Records of locating words and elements:

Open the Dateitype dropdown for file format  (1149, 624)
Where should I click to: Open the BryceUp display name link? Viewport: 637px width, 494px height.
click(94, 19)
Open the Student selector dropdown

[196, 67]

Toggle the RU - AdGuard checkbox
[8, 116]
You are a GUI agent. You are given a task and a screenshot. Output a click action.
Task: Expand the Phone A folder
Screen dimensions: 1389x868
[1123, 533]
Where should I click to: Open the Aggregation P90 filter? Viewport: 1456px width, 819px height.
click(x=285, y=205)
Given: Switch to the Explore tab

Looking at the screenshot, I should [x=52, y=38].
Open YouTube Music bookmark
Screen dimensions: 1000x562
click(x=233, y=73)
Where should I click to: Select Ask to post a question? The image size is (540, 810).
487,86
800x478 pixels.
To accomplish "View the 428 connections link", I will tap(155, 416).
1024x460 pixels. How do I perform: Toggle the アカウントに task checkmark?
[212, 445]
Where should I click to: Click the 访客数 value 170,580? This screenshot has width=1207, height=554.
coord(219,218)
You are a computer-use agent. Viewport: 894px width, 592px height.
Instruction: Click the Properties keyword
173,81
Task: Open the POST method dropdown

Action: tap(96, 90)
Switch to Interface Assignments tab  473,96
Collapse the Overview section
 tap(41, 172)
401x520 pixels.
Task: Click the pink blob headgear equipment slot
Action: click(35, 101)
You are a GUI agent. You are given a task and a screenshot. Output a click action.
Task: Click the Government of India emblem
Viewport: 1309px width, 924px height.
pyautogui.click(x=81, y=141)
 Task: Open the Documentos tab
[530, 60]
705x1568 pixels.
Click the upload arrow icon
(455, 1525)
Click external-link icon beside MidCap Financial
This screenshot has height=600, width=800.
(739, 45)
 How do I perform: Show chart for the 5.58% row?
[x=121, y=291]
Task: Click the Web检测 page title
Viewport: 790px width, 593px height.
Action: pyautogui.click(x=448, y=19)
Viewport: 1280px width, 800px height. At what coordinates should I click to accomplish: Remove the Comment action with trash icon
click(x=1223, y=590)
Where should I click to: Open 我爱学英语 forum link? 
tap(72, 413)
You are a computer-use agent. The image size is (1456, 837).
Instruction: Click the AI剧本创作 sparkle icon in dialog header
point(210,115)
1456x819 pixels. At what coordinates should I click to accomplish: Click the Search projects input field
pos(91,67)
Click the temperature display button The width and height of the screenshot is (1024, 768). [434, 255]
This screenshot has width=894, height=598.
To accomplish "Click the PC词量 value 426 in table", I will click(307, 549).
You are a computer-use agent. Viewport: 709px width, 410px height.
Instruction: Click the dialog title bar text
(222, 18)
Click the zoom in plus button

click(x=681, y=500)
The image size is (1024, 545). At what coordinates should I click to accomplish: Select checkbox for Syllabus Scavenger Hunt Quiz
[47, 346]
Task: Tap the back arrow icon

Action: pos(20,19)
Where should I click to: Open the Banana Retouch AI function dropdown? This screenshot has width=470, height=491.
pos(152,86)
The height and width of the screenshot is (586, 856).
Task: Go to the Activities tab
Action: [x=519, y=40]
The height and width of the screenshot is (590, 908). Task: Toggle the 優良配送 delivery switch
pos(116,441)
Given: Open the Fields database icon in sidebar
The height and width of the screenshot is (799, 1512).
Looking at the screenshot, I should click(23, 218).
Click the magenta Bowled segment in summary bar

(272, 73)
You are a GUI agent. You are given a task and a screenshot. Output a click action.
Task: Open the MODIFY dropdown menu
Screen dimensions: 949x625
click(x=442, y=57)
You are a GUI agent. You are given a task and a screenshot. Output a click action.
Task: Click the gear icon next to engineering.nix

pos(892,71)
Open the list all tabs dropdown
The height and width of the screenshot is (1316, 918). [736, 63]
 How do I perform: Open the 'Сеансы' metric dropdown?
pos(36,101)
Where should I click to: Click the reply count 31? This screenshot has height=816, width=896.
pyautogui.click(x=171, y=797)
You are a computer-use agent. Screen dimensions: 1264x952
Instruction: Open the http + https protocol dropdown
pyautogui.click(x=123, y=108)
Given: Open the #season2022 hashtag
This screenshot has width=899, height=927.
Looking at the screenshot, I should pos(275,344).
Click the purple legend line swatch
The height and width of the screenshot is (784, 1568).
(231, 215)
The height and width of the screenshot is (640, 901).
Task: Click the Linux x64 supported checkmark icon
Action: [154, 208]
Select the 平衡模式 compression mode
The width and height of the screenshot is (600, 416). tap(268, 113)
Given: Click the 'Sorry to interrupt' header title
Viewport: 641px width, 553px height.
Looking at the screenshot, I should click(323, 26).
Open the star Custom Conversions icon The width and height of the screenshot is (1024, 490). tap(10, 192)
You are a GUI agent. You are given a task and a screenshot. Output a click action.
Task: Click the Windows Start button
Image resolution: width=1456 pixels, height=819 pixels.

REQUIRED TASK:
Find each line in the records above that contains the word "pixels", and copy those lines.

SOLUTION FOR THIS EXERCISE:
800x478 pixels.
1024x460 pixels. How do I perform: Toggle the アカウントに task checkmark?
401x520 pixels.
705x1568 pixels.
1456x819 pixels. At what coordinates should I click to accomplish: Click the Search projects input field
Image resolution: width=1456 pixels, height=819 pixels.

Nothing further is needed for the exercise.